# Task:
Up to and including the line that contains "The image size is (2576, 1320).", return every line from the start of the data, unchanged.

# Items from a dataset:
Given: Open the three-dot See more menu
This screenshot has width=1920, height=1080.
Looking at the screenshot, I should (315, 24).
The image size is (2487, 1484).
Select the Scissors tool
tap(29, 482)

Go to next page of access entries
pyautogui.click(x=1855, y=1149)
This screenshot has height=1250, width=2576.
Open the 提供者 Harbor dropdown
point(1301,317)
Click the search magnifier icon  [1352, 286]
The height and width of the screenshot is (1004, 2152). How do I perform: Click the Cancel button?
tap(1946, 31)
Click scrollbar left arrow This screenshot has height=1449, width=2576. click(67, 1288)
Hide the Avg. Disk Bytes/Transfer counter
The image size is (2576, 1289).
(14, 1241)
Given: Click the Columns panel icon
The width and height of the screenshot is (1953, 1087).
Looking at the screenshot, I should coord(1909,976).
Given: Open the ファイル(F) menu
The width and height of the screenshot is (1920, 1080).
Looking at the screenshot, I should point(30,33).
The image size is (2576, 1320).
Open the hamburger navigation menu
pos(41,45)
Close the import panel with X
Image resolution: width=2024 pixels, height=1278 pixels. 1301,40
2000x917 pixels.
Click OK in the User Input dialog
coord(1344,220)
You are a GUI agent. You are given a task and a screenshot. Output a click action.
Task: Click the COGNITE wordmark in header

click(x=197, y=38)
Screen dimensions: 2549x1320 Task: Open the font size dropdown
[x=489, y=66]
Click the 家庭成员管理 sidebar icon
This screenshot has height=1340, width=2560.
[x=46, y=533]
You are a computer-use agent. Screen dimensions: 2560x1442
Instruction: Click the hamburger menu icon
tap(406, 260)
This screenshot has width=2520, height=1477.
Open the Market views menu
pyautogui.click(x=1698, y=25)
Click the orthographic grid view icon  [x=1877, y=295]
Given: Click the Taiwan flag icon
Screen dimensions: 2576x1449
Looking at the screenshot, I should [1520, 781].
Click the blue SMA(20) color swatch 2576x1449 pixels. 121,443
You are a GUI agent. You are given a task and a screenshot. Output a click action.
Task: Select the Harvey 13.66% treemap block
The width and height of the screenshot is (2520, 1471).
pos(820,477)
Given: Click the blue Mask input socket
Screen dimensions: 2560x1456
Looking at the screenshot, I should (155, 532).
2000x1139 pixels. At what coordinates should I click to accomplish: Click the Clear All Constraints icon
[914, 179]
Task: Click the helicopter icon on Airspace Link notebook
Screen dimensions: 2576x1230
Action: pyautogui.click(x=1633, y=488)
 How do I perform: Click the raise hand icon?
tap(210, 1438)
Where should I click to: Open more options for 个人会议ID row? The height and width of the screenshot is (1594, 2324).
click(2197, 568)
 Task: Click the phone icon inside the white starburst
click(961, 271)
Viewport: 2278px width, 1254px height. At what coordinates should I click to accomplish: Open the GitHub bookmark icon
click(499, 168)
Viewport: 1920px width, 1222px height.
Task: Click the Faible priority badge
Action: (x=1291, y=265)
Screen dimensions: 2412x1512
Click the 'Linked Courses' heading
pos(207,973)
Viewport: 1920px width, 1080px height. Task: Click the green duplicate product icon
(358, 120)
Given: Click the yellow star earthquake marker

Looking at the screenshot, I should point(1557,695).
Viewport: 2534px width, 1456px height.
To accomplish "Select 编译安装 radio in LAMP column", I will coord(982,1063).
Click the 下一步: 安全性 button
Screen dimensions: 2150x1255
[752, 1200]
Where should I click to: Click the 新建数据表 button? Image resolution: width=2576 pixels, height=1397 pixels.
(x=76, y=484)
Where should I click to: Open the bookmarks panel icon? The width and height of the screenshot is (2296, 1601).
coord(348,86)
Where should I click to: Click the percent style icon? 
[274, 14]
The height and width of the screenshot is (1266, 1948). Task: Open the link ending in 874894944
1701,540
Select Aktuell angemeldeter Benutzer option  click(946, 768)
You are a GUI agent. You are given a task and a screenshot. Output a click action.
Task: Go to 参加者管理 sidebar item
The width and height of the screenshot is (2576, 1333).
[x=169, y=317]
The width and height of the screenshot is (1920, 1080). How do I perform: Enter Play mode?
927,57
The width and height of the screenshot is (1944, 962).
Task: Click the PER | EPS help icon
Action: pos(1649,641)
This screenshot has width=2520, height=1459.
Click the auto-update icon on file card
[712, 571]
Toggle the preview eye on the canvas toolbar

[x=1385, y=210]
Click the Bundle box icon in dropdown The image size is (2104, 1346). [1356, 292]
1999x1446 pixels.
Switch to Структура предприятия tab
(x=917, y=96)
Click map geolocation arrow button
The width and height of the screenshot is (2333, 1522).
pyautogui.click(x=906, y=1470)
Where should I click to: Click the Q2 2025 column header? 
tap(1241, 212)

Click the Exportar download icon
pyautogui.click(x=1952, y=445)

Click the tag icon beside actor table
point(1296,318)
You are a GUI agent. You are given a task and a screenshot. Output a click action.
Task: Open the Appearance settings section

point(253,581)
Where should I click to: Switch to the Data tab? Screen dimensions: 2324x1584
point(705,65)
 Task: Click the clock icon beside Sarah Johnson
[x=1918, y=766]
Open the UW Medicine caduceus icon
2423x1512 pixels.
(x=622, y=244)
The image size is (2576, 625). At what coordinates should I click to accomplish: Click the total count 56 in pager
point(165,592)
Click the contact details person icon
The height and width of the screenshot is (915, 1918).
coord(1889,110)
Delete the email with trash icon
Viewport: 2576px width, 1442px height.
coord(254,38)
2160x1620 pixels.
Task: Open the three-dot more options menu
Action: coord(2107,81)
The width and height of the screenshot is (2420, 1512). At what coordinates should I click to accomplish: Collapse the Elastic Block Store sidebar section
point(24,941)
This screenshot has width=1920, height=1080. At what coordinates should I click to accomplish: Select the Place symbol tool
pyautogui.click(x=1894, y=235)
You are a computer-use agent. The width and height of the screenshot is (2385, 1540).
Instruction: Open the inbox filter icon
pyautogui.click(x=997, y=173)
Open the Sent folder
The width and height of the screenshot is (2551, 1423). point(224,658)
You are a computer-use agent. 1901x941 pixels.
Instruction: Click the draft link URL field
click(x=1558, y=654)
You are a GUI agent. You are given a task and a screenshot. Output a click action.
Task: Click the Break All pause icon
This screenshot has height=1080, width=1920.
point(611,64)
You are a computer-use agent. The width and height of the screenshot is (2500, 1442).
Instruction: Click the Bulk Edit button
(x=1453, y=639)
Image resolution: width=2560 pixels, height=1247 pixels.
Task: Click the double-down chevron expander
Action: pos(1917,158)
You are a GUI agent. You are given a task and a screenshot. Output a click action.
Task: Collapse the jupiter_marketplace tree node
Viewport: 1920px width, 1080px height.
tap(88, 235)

# Written response:
Given: Open the three-dot See more menu
This screenshot has width=1920, height=1080.
Looking at the screenshot, I should (315, 24).
The image size is (2487, 1484).
Select the Scissors tool
tap(29, 482)

Go to next page of access entries
pyautogui.click(x=1855, y=1149)
This screenshot has height=1250, width=2576.
Open the 提供者 Harbor dropdown
point(1301,317)
Click the search magnifier icon  [1352, 286]
The height and width of the screenshot is (1004, 2152). How do I perform: Click the Cancel button?
tap(1946, 31)
Click scrollbar left arrow This screenshot has height=1449, width=2576. click(67, 1288)
Hide the Avg. Disk Bytes/Transfer counter
The image size is (2576, 1289).
(14, 1241)
Given: Click the Columns panel icon
The width and height of the screenshot is (1953, 1087).
Looking at the screenshot, I should coord(1909,976).
Given: Open the ファイル(F) menu
The width and height of the screenshot is (1920, 1080).
Looking at the screenshot, I should point(30,33).
The image size is (2576, 1320).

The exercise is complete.